I Am Not My Hair
I am not my hair
I am not this skin
I am not your expectations no no
I am not this hair
I am not this skin
I am the soul that lives within
While ‘I Am Not My Hair’ by India Arie ft. Akon is a certified bop for anyone, it serves to spread awareness about an issue many people are not able to understand: having nappy hair in a country where straight hair is the ideal. I have a ridiculously large amount of hair and for most of my life I have kept my hair natural and only permed it once and straightened it two times. So when people expressed disbelief at the fact that my hair was “real” I felt offended. My mom went on to give me an explanation on hairpieces, relaxers, weaves, and the fact that many black women preferred not to wear their hair in its natural state. At first I couldn’t understand it. If that’s the way your hair grows out of your head, why would you want to put damaging chemicals in it or spend hours in a hair shop leaving with a throbbing scalp?
The answer to this is not an easy one for everyone to hear, but it’s necessary. As many issues within the black community do, this problem finds its’ origins in slavery. When slave masters were deciding how to divvy up their “property”, they focused on the physical attributes of slaves. A rule of thumb was the more white they looked (light skin,straight hair etc.), the more attractive thus making them “better” and qualified to work in the house alongside the master. Those with more quintessential African features (kinky hair, dark skin, wide nose etc.) were exiled to the field and considered below their light-skinned brothers and sisters. In this day and age black women aren’t straightening their hair or getting weaves because they want to look white, it is simply more “manageable” and more “professional.” Now at this point some may wonder why it’s still an issue. Get a weave if you want, or wear it natural if you wish right? With increasingly frequent of black men and women with natural hair in the workforce being told to “fix” their hair to fit a professional setting, the answer is no longer simple.
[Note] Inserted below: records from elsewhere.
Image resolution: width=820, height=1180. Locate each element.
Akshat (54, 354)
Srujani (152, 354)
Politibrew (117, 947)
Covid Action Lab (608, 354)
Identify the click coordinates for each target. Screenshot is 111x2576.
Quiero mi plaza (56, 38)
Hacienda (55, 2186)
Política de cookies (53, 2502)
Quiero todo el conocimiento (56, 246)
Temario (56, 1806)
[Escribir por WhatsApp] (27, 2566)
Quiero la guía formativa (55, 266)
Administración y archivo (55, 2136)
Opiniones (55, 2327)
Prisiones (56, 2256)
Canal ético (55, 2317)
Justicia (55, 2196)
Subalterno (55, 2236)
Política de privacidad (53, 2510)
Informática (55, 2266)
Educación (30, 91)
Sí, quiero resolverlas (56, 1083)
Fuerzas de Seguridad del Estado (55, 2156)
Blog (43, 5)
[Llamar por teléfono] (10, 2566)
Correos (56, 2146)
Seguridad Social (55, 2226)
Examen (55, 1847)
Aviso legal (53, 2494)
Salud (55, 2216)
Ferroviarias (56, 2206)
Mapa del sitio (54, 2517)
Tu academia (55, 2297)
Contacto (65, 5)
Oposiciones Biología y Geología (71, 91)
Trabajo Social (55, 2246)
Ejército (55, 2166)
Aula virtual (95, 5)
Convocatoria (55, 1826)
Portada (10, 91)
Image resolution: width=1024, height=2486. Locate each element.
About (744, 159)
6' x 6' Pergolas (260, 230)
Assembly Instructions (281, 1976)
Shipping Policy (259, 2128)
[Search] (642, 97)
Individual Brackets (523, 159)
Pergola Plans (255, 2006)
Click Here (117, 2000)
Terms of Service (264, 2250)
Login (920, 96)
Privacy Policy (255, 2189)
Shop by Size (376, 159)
In the end a black woman or any woman, is the only one with the right to decide what she can and cannot do with her hair. My close friend chooses to relax and straighten hers. That’s her choice. I decided I don’t want to alter the natural composition of my hair. That is my choice. A woman deciding to style her hair naturally or with a weave doesn’t always have to be a political statement or mean she has an ulterior motive. It just means that her particular hairstyle makes her feel beautiful. She shouldn’t be mocked or made to feel that she is less than for her decision whatever it may be.